Tim also reminded me of an email I received a few weeks back from his CNE colleague Richard Miniter, following a plug I put here for two forthcoming books by him. Apparently a long lost friend of Richard’s saw my mention of him and got back in touch, much to Richard’s delight. I asked Richard if I could mention this also – Samizdata brings people together again, etc., etc. – and he said yes fine. After all, if you’re someone like Richard, getting your books plugged is easy enough. Keeping in touch with all your cool friends is harder, and he was genuinely grateful. But then I forgot about this. Meeting Tim again is my excuse to mention this touching reunion now. Said Rich:

The friend, Steve Bodio, wrote a excellent piece for the Atlantic Monthly last year entitled “the eagle hunters of Mongolia.” He spent some time with those fiercely independent steppe riders and watched them bring home dinner with their trained eagles. He is also a gun expert and genuine authority on birds. And, of course, he loves freedom and despises “priggish authority” in all its forms.

People who habitually watch birds in countries other than their own are as likely as not spooks of some kind, in my opinion. After all, what better way is there to spy on metal birds and their habitats, and such like, than to pretend to be looking only at regular ones?

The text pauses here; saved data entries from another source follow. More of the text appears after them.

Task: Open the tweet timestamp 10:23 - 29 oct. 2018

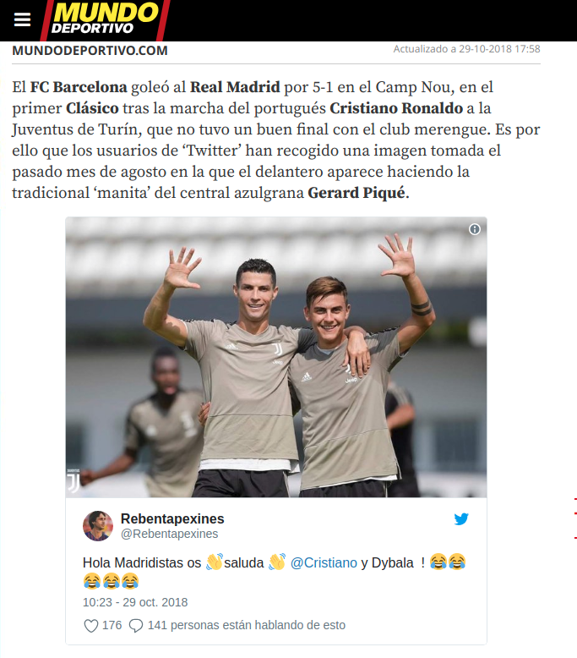Action: (x=135, y=603)
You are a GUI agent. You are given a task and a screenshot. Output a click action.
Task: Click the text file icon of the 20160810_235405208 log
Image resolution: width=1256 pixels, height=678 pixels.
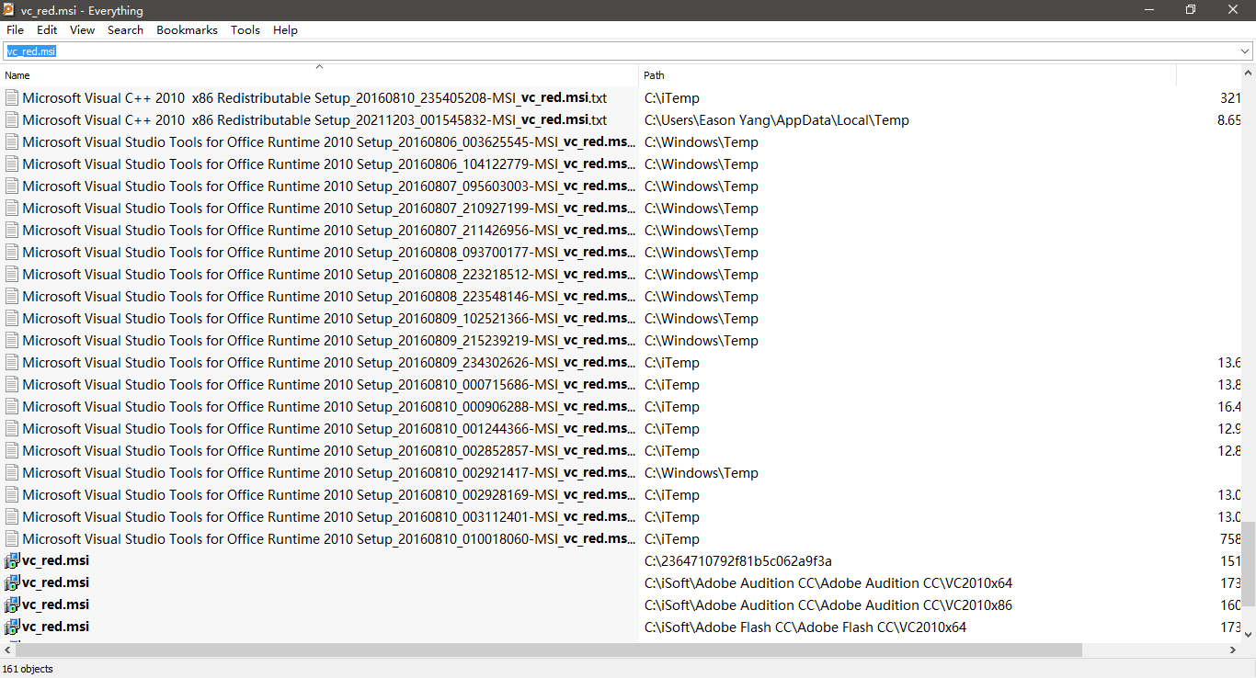click(12, 97)
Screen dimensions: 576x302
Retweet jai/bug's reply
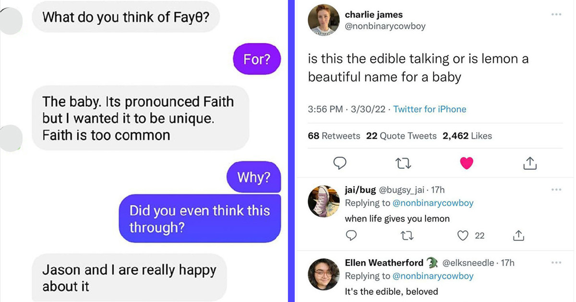click(x=407, y=235)
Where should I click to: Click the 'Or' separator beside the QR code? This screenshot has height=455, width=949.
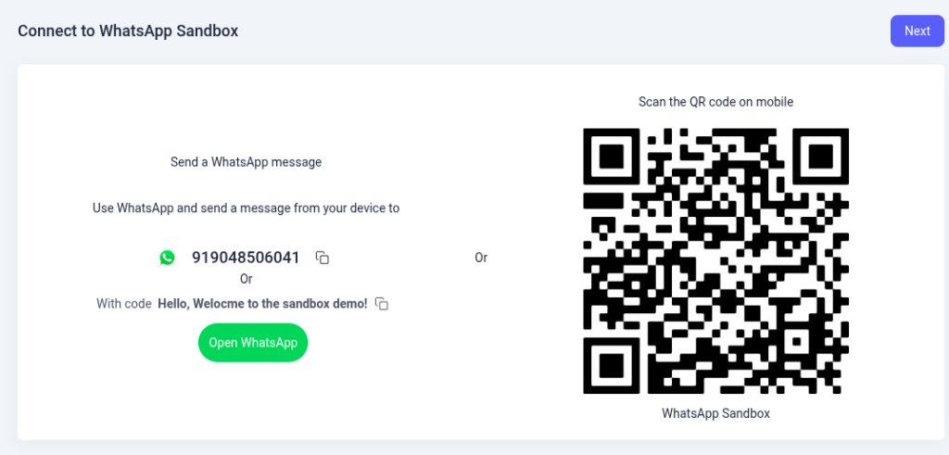(481, 258)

And this bird man is also a gun man. Add the fact that one of Richard’s forthcoming books is about Bill Clinton’s (mis)handling of al-Qaeda and is apparently full of juicy revelations, and you get the picture. These guys may not have spook ranks and spook serial numbers, but they definitely have good friends who do.

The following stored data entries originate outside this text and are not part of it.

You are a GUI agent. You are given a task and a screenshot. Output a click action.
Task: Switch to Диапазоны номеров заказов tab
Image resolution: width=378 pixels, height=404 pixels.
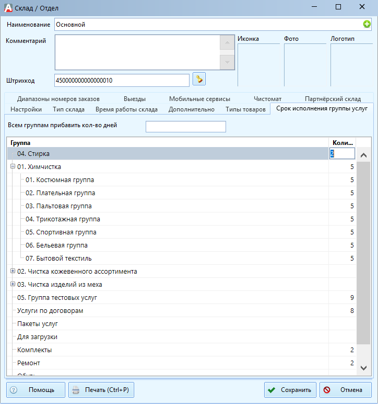tap(58, 99)
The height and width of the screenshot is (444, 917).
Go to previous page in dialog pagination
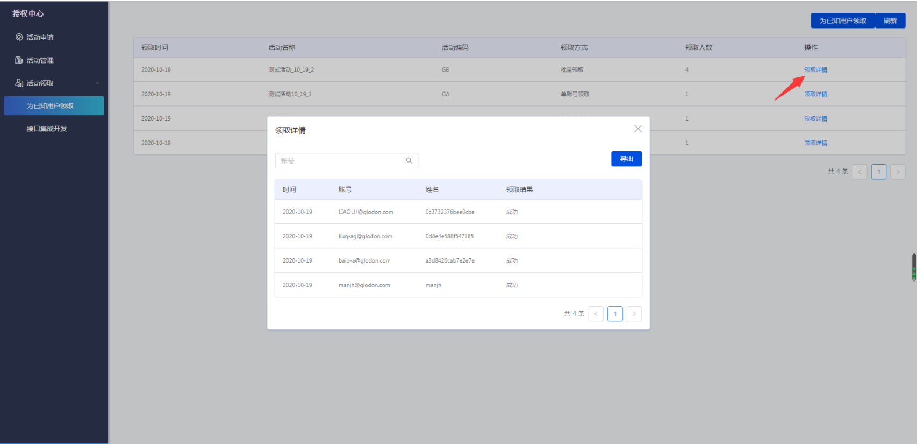click(596, 314)
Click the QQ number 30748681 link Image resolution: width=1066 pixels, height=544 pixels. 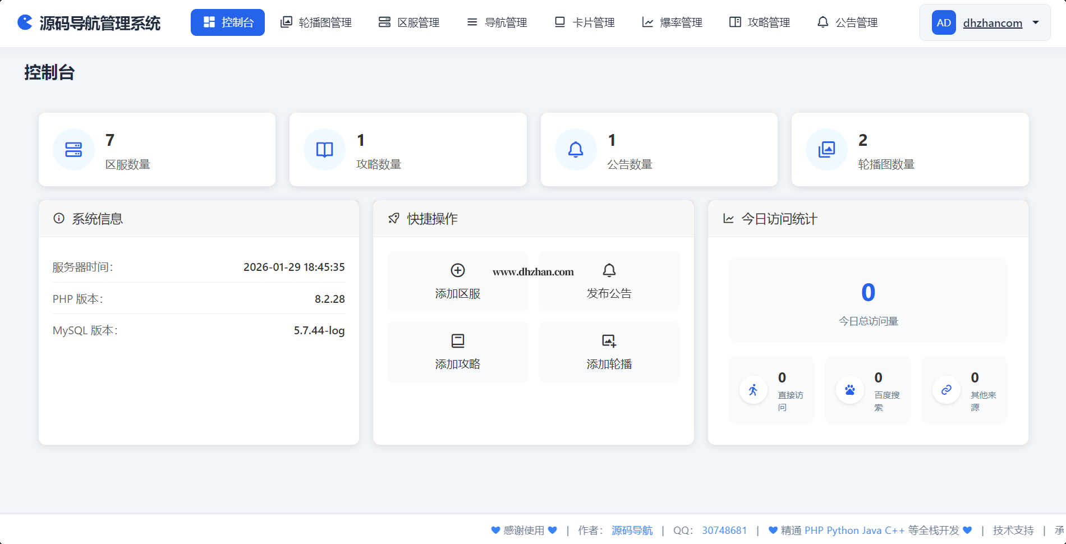724,531
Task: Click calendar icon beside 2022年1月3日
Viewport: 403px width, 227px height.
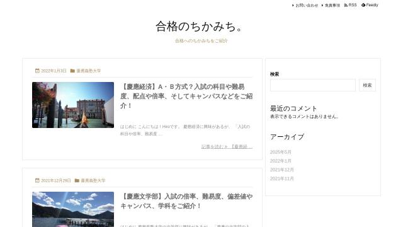Action: 37,71
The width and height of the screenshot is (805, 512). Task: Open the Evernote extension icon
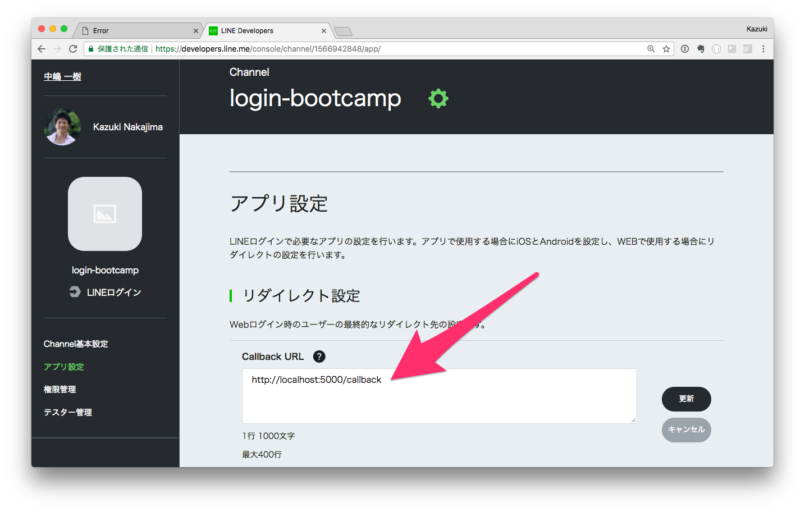[700, 49]
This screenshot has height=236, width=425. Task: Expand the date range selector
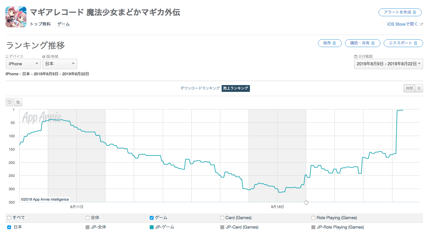click(x=389, y=64)
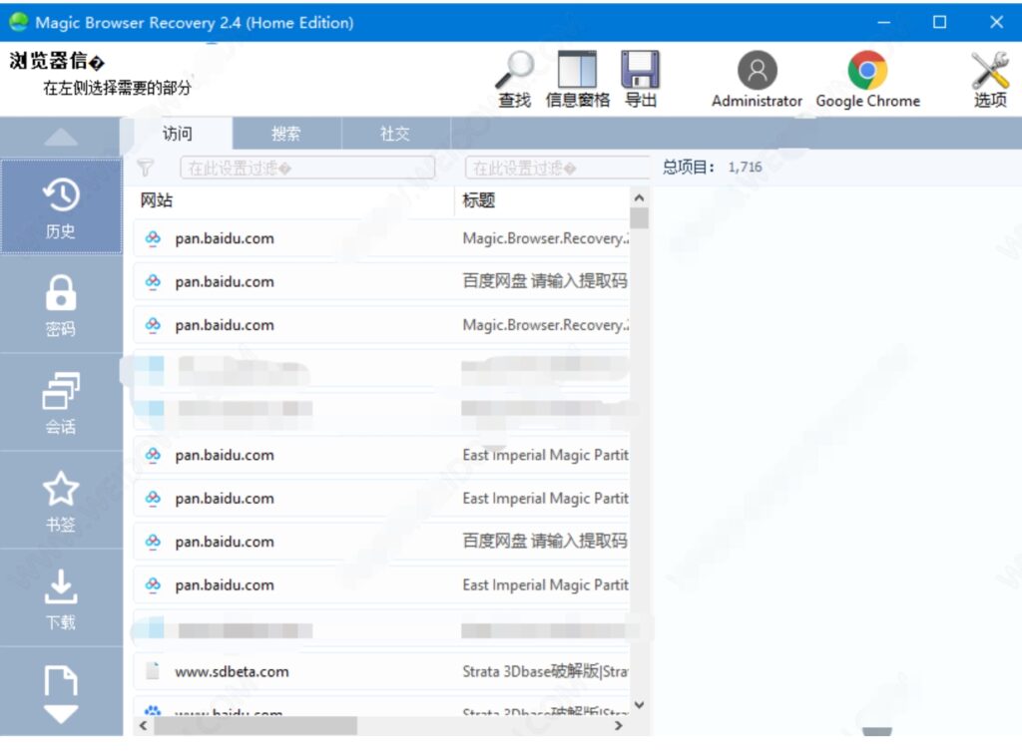
Task: Select the www.sdbeta.com history row
Action: coord(381,671)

Some libertarians say that we should never make any friends among the spooks, even the part-time ones, all of whom are the statist spawn of Satan. What tripe. For starters, not all of these people advertise themselves as flamboyantly as some of them do, so how can we know who to avoid? And more seriously, they (or their for-real friends and contacts) work at the darkest heart of the state and spy on the rest of it, and they know how it really works, and doesn’t work. They know that the state is an anarchy, and they are mostly individualist anarchists themselves, in their everyday working lives if not in their beliefs. So if we’re right about what the state is really like – and we are right, right? – then the spooks should be moving our way. The question the spooks mostly ask me is not: Are you sure that the state is really that crazy? It’s: How could a totally free market in spookery actually be made to work, given that it’s such a nice idea? (I’m working on it.)

Think what would happen to the course of history if all the spooks and semi-spooks (or even a decent percentage of them) did become hard-core libertarians.